Perhaps, but when the time is right it is up to the child's parents to tell and explain all this to their own child when she can better understand being she just turned 6 what is going on I am sure she knows with this other women but to make peace for everyone they are doing what is >in the best interest of the child <regardles. You stated ..... >The problem is that he puts his daughter wishes and activites above anything else< gosh where can I find a man like this....!! I wish there were more men out there like this....Being he puts himself in his daugher's life no matter what he's making a point to be there despite anything else so his daughter can't be technically manipulating them when she is his #1priority overall. Children should be our first priority outsiders coming into this space need to accept this if they don't they don't need to be there, this causes problems in most cases....some can accept it and some can't accept it at all.

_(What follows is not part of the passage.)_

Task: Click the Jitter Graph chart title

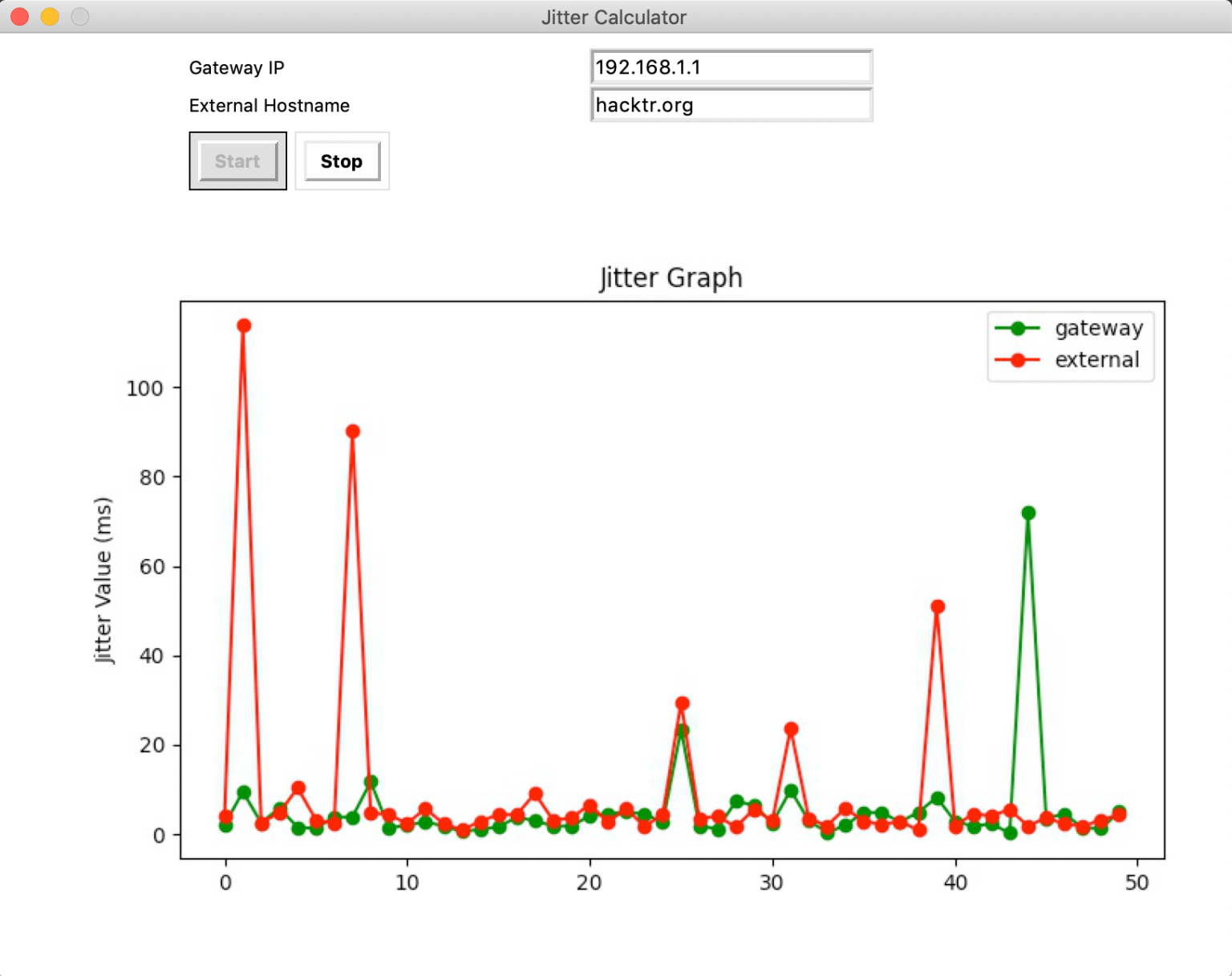Action: (671, 277)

I was a single parent to, so what is your relationship like with your ex? I wished mine was like how they are with there child rather than bickering and fighting. just because there marriage stopped doesn't mean they shouldn't stop there responsibility for there child as parents. Society put bad marks against parents in divorces/ single parents raising kids and so forth now that we hear something good like this why add it to the discouraging mess we should more parents doing things like this for there kids less problems in society etc.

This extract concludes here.